Насчёт премий – лестно, конечно, но пишу я уже давно не ради славы (в юности было не так, но я и писал гораздо хуже). Признание хотелось бы получить в смысле того, что мои тексты вдруг окажутся интересными людям, причём желательно самым разным. Почему-то мне кажется, что это возможно. Касательно изменения мира: если даже русская классическая литература XIX века не смогла переменить российскую жизнь к лучшему, то куда уж мне, грешному, соваться. А вот про терапию – это верно. Только от чего эта терапия? Вот, ходит-ходит внутри тебя сюжет, может быть, одиноко вертится какая-то мысль, сначала бледная, потом чуть очерчивающаяся, затем фигурки начинают оживать перед глазами, почти как в «Театральном романе» – и что с этим прикажете делать? Одно лекарство – сесть и записать всё это, выпустить наружу и успокоиться. Моя жена прекрасно знает, что пока текущий текст недоделан, я нахожусь в смятенном и не очень равновесном состоянии духа, и даже веселиться не вполне способен. То ли дело, когда работа подошла к завершению. Впрочем, как правильно говорят, любой текст можно улучшить. Так что покой нам снится очень редко, где-то раз в несколько лет и примерно одновременно с выходом книги в печать, электронную ли, бумажную, поскольку текст на носителе – это важный этап в его, текста, существовании. И в существовании его автора тоже.
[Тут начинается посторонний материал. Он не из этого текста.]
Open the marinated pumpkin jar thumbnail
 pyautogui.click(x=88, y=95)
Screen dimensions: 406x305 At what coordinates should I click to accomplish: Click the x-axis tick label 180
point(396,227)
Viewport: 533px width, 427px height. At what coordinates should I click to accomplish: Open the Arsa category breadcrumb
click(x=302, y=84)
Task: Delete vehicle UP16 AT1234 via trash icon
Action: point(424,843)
И последний актуальный вопрос – что бы вы пожелали своим российским читателям, которых ждёт сейчас неумолимая вторая волна эпидемии?
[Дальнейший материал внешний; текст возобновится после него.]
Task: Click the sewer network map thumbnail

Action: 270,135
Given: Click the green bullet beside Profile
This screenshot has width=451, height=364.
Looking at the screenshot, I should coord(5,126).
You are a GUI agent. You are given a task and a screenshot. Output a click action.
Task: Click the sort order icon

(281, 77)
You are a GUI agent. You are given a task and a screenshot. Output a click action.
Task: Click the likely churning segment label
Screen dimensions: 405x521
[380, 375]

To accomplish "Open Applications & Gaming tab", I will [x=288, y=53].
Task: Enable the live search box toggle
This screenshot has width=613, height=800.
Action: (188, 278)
Носить маски, мыть руки и ждать окончания испытаний вакцины – российской и не только. Какая именно окажется эффективнее и безопаснее, предсказать трудно, но вероятность того, что у нас относительно скоро появится возможность защиты от ковид-19, довольно высока (правда вакцину надо ещё наработать в достаточном количестве, чтобы всем хватило). И конечно, я без большого восторга отношусь к определениям типа «российская» вакцина или «американская». Это чисто политические термины, к делу отношения не имеющие. Основатель нашей науки Луи Пастер был бы очень удивлён, если бы его вакцину против бешенства или сибирской язвы назвали «французской». Хотя был гордый галл и вообще патриот. Кстати, я некоторое время размышлял над тем, какой национальности должен быть мой главный герой. Сделать его немцем банально, а итальянцем – манерно. Датчанином или голландцем – можно, но почему? Ведь даже в самых небольших деталях должен корениться какой-то смысл, отчасти скрытое, а отчасти очевидное послание от автора читателю. Мы ведь про чуму пишем, не так ли, про борьбу со злом, которое сопровождало человеческий вид на протяжении всего его существования, и традиционно представало нашему сознанию именно что тёмной силой, мощной и сверхъестественной? Поэтому очень быстро наличие в истории микробиологии того самого Пастера, первооткрывателя чумной палочки Александра Йерсена (для точности – он был франкоязычный швейцарец, проживший большую часть жизни во Франции), а также Поля-Луи Симона, доказавшего, что чума передаётся через заражённых блох, не оставило мне особенного выбора. Кстати, вначале открытая Йерсеном бацилла называлась пастереллой в честь сами понимаете кого, и только много десятилетий спустя научный мир переименовал её в иерсинию. Так что справедливость требует времени не только в художественных произведениях. Естественно, всё это не значит, что победа нал коронавирусом придёт очень скоро, в единичном экземпляре и из какой-нибудь конкретной страны. Наука необыкновенно демократична, и нам ещё предстоит уяснить, какой урок был в последние несколько месяцев преподан человечеству. Спасибо!